Your assignment: Scan the entries below and extract each line with the word "resolution" in it.

Task inputs:
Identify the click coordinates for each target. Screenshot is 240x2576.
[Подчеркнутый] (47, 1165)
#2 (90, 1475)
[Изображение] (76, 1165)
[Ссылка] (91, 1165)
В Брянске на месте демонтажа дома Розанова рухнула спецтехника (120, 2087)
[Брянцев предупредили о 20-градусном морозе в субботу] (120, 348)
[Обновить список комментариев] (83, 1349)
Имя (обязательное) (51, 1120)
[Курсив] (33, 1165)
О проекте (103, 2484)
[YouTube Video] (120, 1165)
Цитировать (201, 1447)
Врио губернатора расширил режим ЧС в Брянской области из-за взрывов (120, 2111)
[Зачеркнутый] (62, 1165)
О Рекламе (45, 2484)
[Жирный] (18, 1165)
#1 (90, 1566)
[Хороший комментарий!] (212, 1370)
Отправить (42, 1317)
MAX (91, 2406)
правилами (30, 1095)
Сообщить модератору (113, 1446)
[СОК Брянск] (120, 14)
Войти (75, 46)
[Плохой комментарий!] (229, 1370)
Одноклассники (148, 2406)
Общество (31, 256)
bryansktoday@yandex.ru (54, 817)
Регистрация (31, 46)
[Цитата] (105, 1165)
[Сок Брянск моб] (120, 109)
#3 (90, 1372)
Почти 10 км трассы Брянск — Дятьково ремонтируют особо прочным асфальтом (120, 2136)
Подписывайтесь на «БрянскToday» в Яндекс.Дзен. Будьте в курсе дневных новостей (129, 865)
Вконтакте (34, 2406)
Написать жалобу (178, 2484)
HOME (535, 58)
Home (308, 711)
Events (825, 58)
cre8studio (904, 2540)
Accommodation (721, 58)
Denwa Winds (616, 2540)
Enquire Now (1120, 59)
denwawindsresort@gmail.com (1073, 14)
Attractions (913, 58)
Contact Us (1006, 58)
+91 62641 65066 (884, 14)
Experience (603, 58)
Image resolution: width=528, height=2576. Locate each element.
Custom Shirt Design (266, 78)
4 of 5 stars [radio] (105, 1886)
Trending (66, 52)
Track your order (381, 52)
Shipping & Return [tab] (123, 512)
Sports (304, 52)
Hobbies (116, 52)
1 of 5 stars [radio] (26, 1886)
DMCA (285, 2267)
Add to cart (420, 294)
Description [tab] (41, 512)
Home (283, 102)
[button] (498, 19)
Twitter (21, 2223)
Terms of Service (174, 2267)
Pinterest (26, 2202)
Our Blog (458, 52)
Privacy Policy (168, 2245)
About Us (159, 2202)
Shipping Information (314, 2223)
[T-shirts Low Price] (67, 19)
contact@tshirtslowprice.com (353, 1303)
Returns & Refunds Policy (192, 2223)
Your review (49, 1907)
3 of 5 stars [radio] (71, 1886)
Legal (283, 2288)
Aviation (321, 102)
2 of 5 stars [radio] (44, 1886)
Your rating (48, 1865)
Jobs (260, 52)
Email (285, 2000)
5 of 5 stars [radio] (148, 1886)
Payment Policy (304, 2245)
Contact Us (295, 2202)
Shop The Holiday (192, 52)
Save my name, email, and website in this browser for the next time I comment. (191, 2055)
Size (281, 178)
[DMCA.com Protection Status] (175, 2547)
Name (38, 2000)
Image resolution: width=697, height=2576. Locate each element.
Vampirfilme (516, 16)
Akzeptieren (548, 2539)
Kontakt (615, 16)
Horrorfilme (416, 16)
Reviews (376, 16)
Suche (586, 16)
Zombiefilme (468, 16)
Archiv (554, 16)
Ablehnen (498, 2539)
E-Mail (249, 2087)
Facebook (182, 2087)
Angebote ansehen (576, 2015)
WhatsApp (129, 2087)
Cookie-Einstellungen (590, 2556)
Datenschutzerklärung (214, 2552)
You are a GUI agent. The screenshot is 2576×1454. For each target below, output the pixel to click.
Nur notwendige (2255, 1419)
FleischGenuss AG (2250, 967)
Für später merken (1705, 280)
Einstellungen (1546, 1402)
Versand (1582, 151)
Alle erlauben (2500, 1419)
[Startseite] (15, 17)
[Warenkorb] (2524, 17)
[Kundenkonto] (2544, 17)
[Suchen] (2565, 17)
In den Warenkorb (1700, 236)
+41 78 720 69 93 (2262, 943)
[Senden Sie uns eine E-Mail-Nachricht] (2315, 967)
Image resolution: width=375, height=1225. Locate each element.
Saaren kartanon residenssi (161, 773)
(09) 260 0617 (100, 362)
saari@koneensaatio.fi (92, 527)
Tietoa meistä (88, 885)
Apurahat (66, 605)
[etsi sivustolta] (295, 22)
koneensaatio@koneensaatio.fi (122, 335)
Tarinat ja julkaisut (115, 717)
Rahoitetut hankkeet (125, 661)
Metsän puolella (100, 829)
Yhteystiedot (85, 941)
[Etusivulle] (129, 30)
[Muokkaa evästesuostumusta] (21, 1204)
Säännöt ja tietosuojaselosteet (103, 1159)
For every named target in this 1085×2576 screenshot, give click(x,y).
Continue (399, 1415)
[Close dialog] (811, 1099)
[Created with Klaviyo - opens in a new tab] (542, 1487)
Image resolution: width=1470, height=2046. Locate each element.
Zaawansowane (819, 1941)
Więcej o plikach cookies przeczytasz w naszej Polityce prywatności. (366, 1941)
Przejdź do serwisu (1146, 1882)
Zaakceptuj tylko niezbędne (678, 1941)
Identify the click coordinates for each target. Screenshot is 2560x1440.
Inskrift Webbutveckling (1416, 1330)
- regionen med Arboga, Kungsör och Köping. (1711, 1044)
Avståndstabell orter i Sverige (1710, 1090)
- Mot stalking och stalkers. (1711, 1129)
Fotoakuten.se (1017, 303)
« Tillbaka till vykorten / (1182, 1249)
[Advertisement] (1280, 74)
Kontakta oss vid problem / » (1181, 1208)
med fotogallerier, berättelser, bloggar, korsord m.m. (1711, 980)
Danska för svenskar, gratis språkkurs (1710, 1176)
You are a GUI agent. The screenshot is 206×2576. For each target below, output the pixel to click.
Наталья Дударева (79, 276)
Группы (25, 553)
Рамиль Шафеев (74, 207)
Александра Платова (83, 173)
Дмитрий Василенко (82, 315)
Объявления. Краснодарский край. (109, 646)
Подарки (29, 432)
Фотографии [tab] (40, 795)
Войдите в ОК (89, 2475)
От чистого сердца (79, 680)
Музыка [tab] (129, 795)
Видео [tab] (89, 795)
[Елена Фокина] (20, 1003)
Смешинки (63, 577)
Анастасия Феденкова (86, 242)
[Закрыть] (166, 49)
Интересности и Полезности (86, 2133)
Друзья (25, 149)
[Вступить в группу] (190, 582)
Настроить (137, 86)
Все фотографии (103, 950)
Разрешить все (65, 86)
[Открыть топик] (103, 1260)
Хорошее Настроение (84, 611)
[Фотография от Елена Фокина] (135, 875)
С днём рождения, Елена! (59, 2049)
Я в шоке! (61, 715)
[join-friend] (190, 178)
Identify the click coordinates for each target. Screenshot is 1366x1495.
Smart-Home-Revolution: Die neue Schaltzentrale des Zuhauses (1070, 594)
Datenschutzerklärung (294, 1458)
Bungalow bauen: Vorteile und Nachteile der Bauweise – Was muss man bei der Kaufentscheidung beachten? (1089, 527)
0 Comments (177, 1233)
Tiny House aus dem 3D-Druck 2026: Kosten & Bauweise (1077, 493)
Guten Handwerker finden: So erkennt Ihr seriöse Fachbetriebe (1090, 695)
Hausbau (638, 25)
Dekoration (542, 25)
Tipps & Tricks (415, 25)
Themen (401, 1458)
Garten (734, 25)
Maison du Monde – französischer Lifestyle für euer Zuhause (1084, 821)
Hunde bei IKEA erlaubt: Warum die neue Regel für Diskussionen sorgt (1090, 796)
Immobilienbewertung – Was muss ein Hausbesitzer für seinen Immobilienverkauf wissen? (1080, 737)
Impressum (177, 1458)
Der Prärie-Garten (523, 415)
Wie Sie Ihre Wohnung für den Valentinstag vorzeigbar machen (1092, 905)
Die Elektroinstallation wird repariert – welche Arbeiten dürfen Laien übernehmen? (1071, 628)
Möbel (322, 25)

Answer to the problem:
Image resolution: width=528, height=2576. Locate each element.
Image resolution: width=697, height=2576. Locate each element.
Image resolution: width=375, height=1225. Locate each element.
Image resolution: width=1470, height=2046. Locate each element.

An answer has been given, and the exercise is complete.